§ **TEXT TO READ**:
Now that I have a working OpenSolaris build 128 system, I just had to take ZFS deduplication for a spin, to see if it was worth all of the hype.
Here is my test case: I have 2 directories of photos, totaling about 90MB each. And here's the trick - they are almost complete duplicates of each other. I downloaded all of the photos from the same camera on 2 different days. How many of you do that ? Yeah, me too.
Let's see what ZFS can figure out about all of this. If it is super smart we should end up with a total of 90MB of used space. That's what I'm hoping for.
The first step is to create the pool and turn on deduplication from the beginning.
# zpool create -f scooby -O dedup=on c2t2d0s2
This will use sha256 for determining if 2 blocks are the same. Since sha256 has such a low collision probability (something like 1x10^-77), we will not turn on automatic verification. If we were using an algorithm like fletcher4 which has a higher collision rate we should also perform a complete block compare before allowing the block
removal (dedup=fletcher4,verify)
Now copy the first 180MB (remember, this is 2 sets of 90MB which are nearly identical sets of photos).
# zfs create scooby/doo
# cp -r /pix/Alaska* /scooby/doo
And the second set.
# zfs create scooby/snack
# cp -r /pix/Alaska* /scooby/snack
And finally the third set.
# zfs create scooby/dooby
# cp -r /pix/Alaska* /scooby/dooby
Let's make sure there are in fact three copies of the photos.

§ **DATASET EXTRACT**:
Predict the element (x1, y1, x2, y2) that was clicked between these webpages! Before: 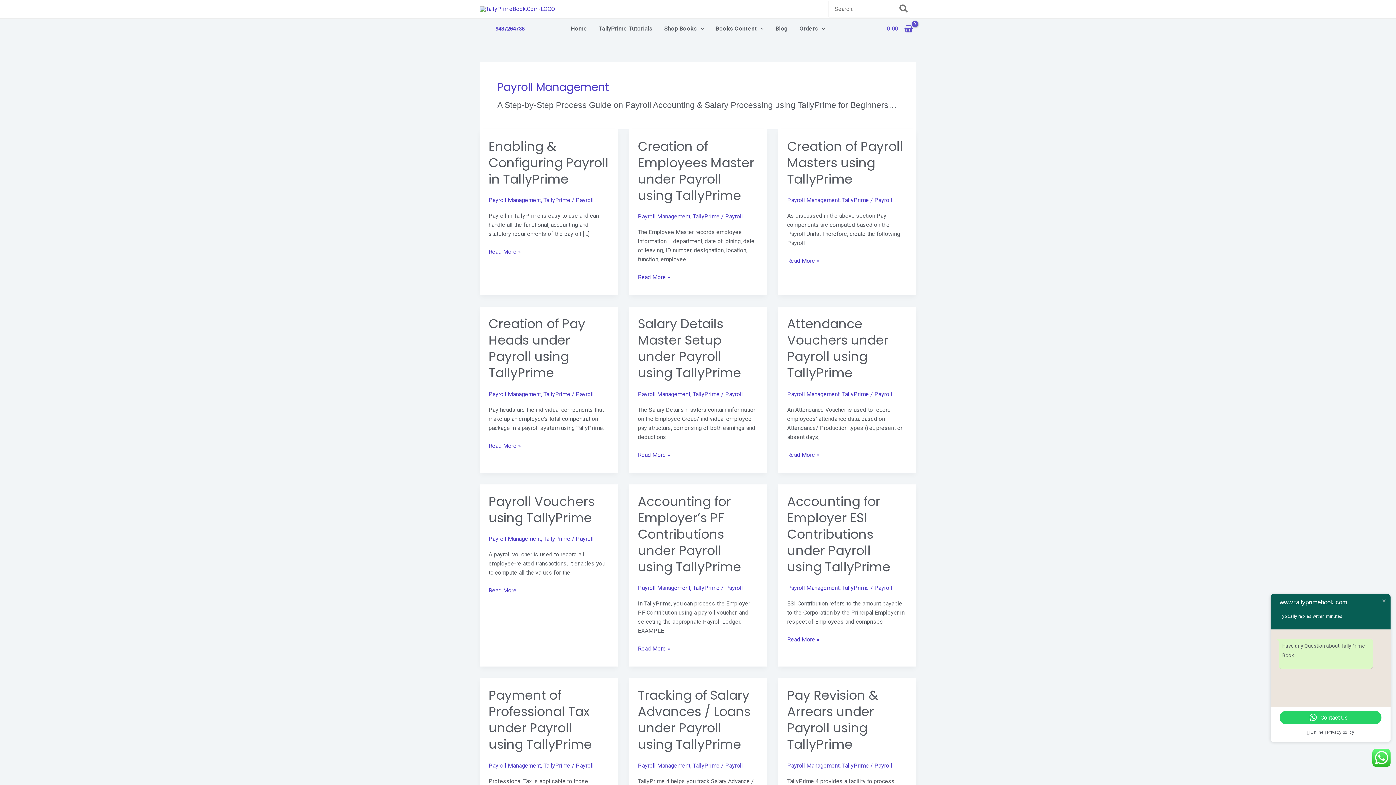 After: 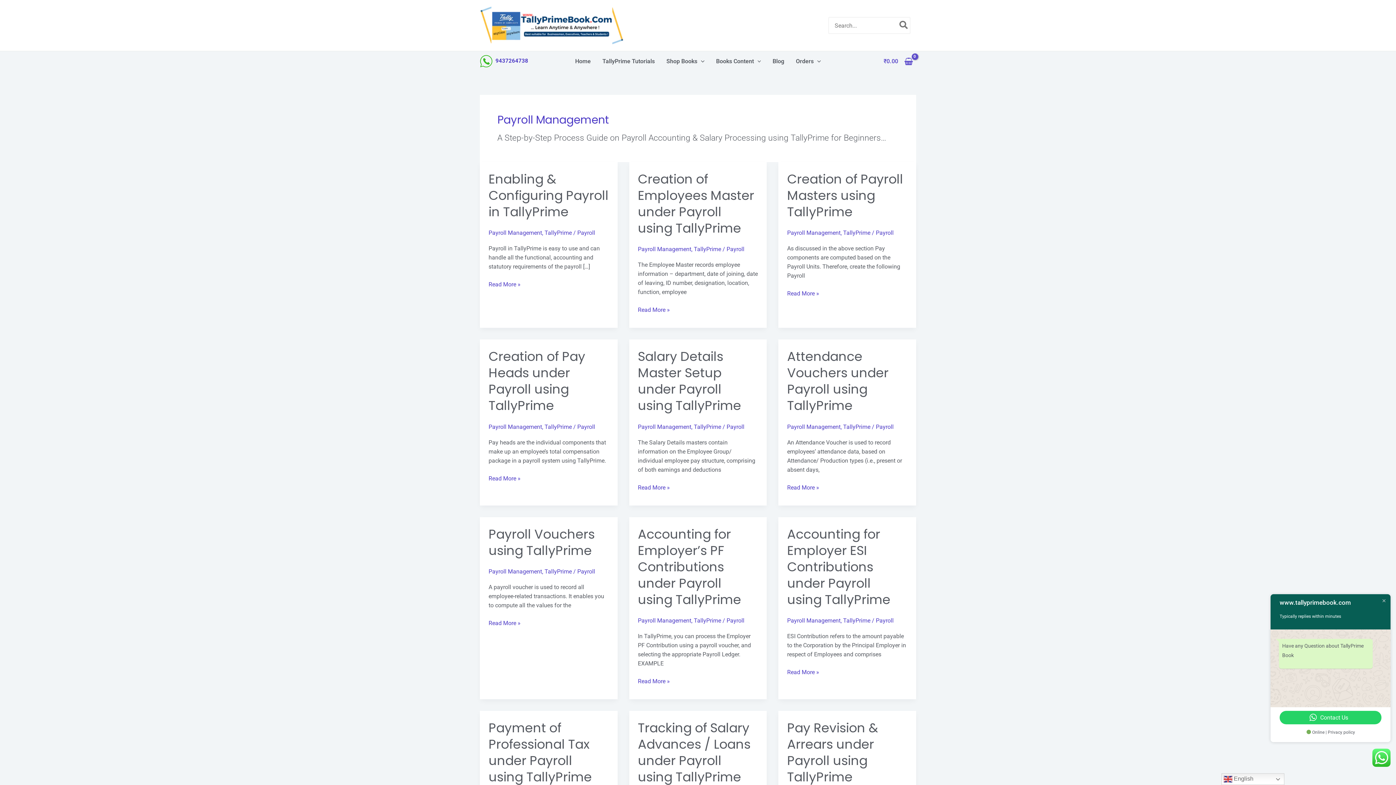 Action: label: Payroll Management bbox: (638, 390, 690, 397)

§ **CHALLENGES**:
1) Reproduce word for word the passage of the ZFS deduplication post starting at "Now that I have" and ending at "Yeah, me too.".
2) According to the ZFS deduplication post, which algorithm does the new pool use to determine whether two blocks are the same?
The listing comes from a separate source and has no connection to the post on ZFS deduplication.

§ **RESPONSES TO THE TASKS**:
1)
Now that I have a working OpenSolaris build 128 system, I just had to take ZFS deduplication for a spin, to see if it was worth all of the hype.
Here is my test case: I have 2 directories of photos, totaling about 90MB each. And here's the trick - they are almost complete duplicates of each other. I downloaded all of the photos from the same camera on 2 different days. How many of you do that ? Yeah, me too.

2) sha256